Monday, December 12, 2005

Italian composers Verdi and Puccini

The operas of Verdi and Puccini form the basic repertoire of every opera house in the world. But the two composers are very different. Giuseppe Verdi was born in 1813 and settled in Milan in 1839, despite the fact that the conservatory there had refused him a place seven years earlier. Despite disappointments and then having to face the tragic death of his daughters in infancy and then of his wife, his ‘Nabucco’ was a great success. A distinctive and innovative series of operas followed in swift succession and were performed far beyond Italy, despite their special appeal to his country as it struggled for unity and freedom.

Verdi continued and built on the style of his immediate predecessors and carefully chose librettos with which he had political sympathies. His music became richer in harmony and orchestration in his middle and late works. First performances of some of these were given in Paris, St Petersburg and ‘Aida’ in Cairo marking the opening of the Suez Canal. His final operas were the darkly dramatic ‘Othello’ and the gorgeous ‘Falstaff’. He spent his last years in Milan, rich, respected and visited by the famous.

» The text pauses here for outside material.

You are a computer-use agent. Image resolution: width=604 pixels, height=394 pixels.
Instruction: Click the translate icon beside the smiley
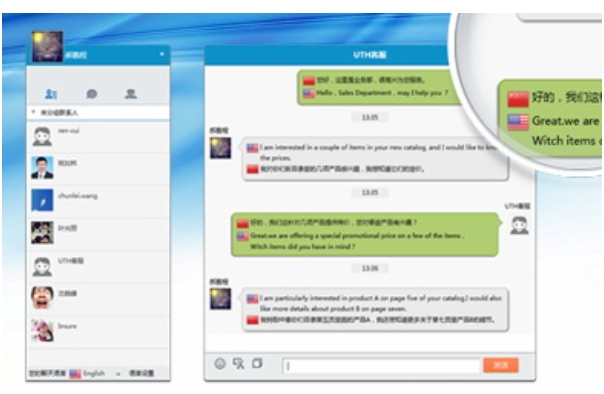(238, 363)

Giacomo Puccini (1858-1924) was born in the lovely city of Lucca and I have visited his home there. He was so moved by a performance of Aida in 1880 that he vowed to become an operatic composer himself. He studied in the conservatory in Milan. His first success was ‘Manon Lescaut’ and made him known outside Italy. ‘La Boheme now his most popular work, was poorly received at its first performance in Turin, unlike ‘Tosca’ which Rome loved. ‘Madame Butterfly’ in its revised form became a great favourite. The cowboy opera ‘La faniculla del West’ was given first at the Metropolitan in New York. ‘La Rodine’ regarded by many as his weakest work – I thought it delightful when I saw it a few years ago – was unveiled in Monte Carlo. ‘Il trittico’ his three one-act operas were his next published works, of which the amusing ‘Gianni Schicchi’ is the best known. Finally, ‘Turandot’ not quite finished by his death, and the most extraordinary of his operas. (I long to see it).There is the well known story of Toscanini ending the first performance, and turning to the audience in tears as he said ‘and here the master laid down his pen’.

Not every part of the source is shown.